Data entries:
_ _ _

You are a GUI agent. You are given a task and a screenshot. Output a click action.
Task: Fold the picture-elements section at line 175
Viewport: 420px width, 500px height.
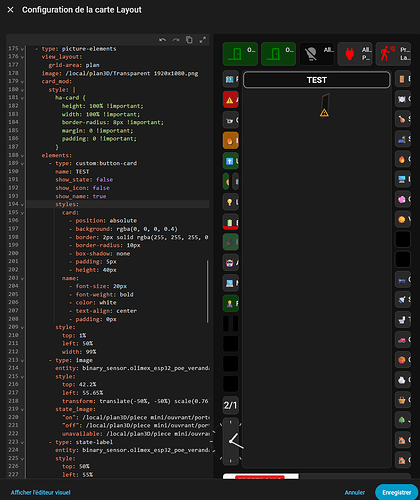(22, 49)
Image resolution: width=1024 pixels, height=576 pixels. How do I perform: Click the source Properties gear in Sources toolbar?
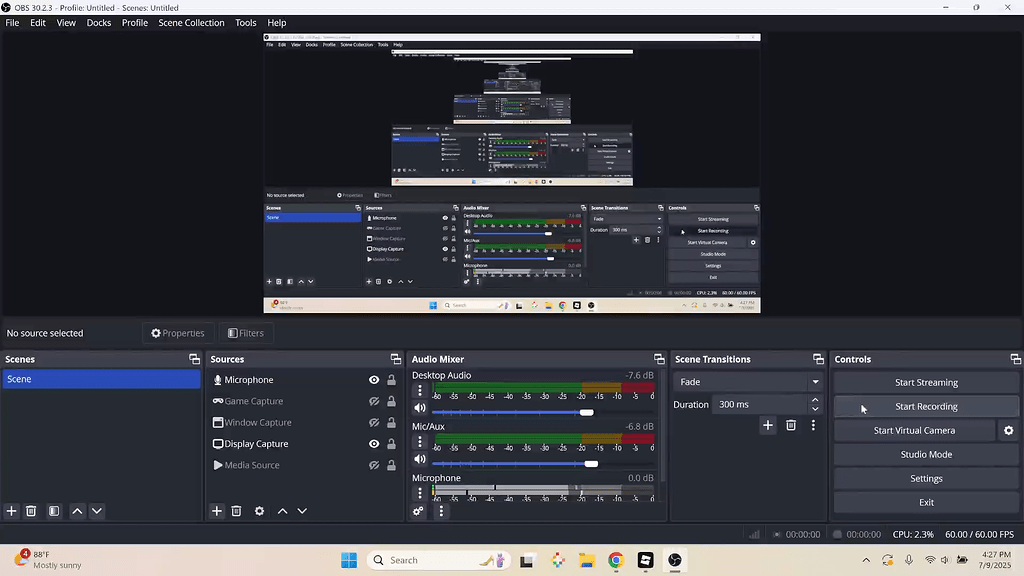259,511
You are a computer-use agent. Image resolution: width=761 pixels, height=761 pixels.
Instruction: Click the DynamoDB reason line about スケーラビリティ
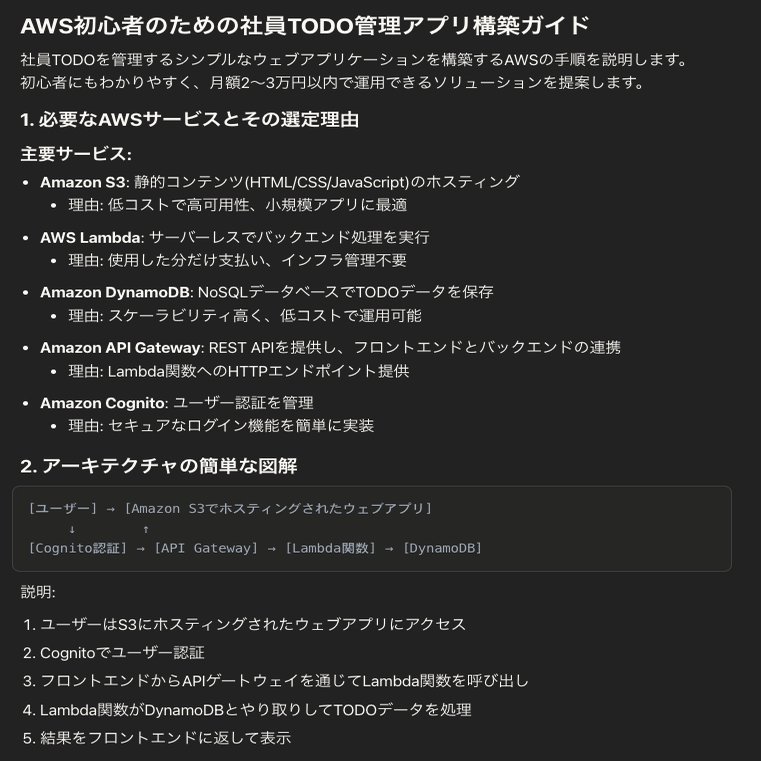tap(245, 316)
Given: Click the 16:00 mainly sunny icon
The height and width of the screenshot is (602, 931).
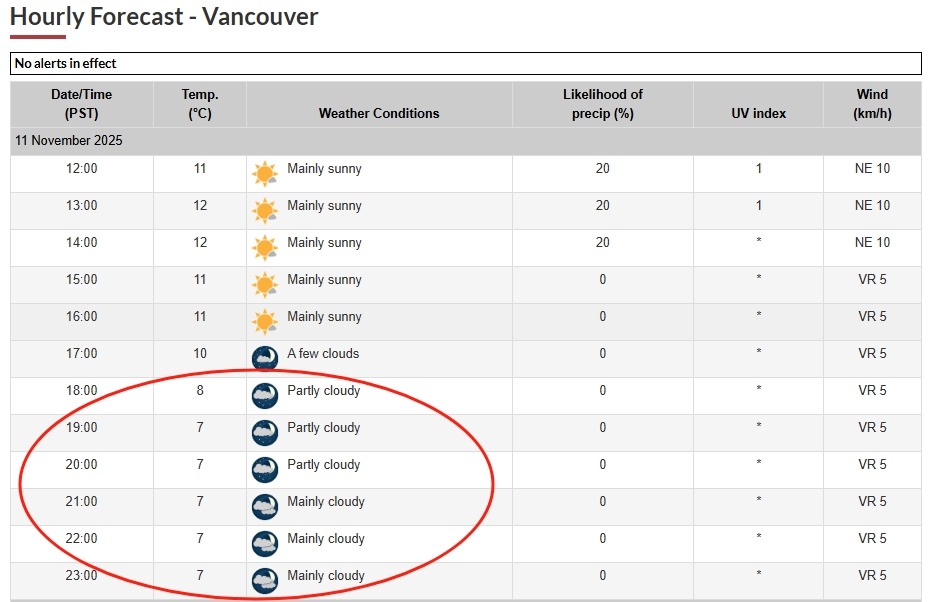Looking at the screenshot, I should [265, 322].
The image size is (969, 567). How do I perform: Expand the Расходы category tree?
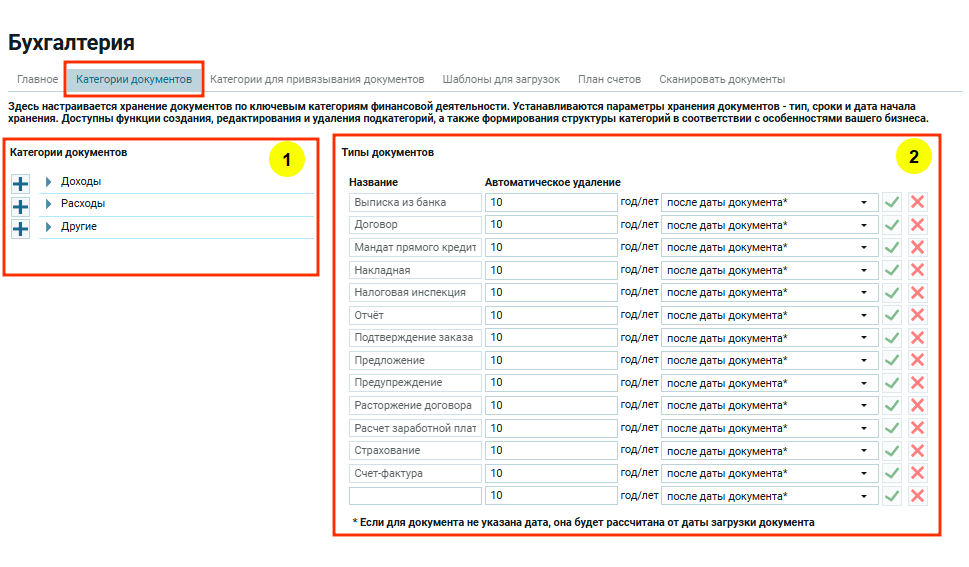click(49, 204)
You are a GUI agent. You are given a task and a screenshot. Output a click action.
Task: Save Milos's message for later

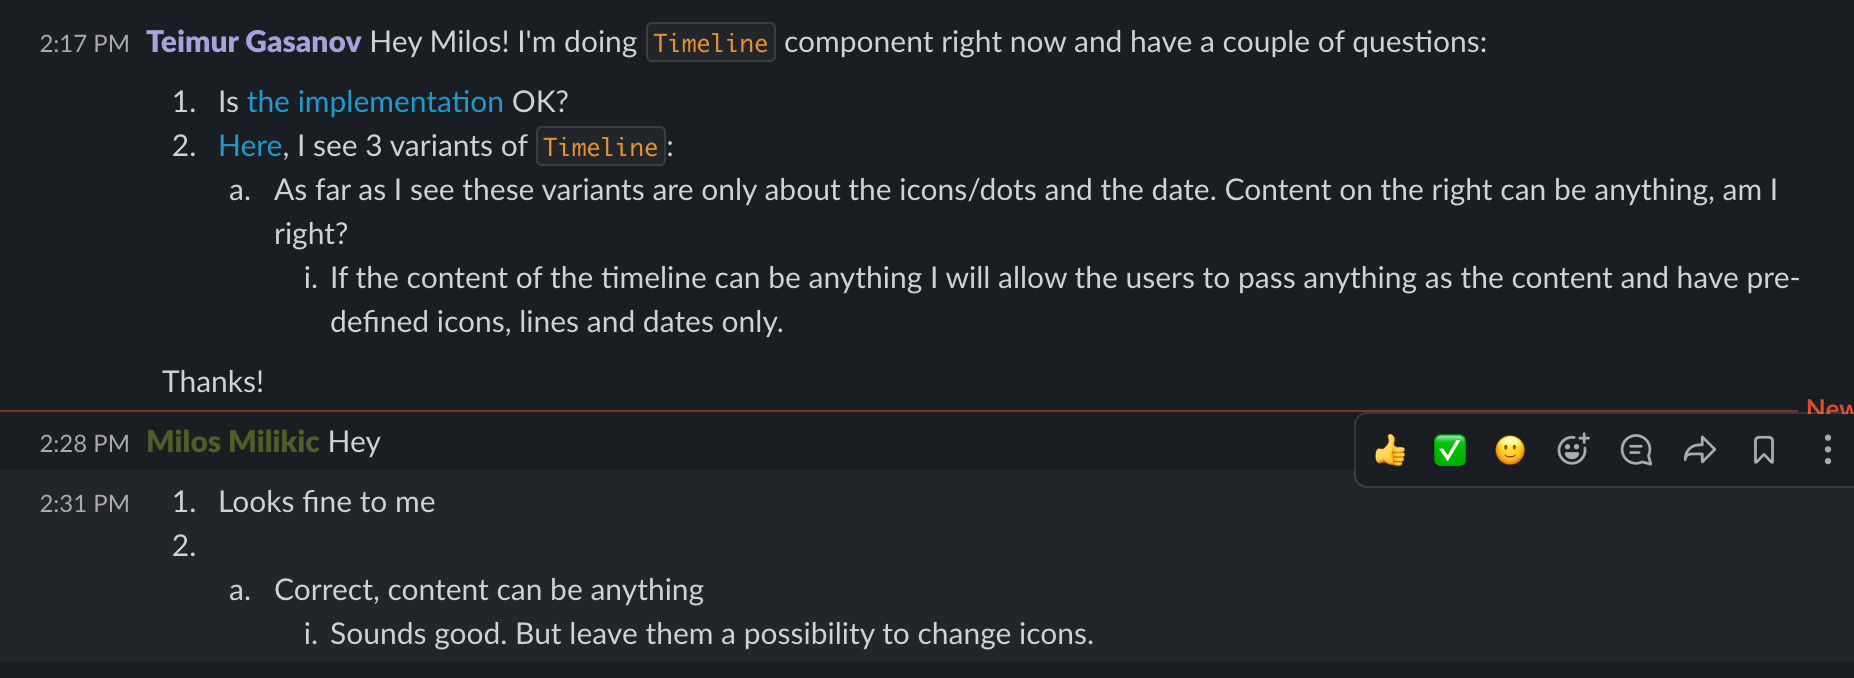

_ _ _

WHAT IS BEING ASKED –
The data must come back word for word, with every picture removed.

RESPONSE TO THIS TASK –
You are a GUI agent. You are given a task and a screenshot. Output a click action.
Task: Fold the picture-elements section at line 175
Viewport: 420px width, 500px height.
(22, 49)
Image resolution: width=1024 pixels, height=576 pixels. How do I perform: Click the source Properties gear in Sources toolbar?
259,511
You are a computer-use agent. Image resolution: width=761 pixels, height=761 pixels.
Instruction: Click the DynamoDB reason line about スケーラビリティ
tap(245, 316)
Given: Click the 16:00 mainly sunny icon
The height and width of the screenshot is (602, 931).
Looking at the screenshot, I should [265, 322].
The image size is (969, 567). How do I perform: Expand the Расходы category tree?
click(49, 204)
You are a GUI agent. You are given a task and a screenshot. Output a click action.
Task: Save Milos's message for later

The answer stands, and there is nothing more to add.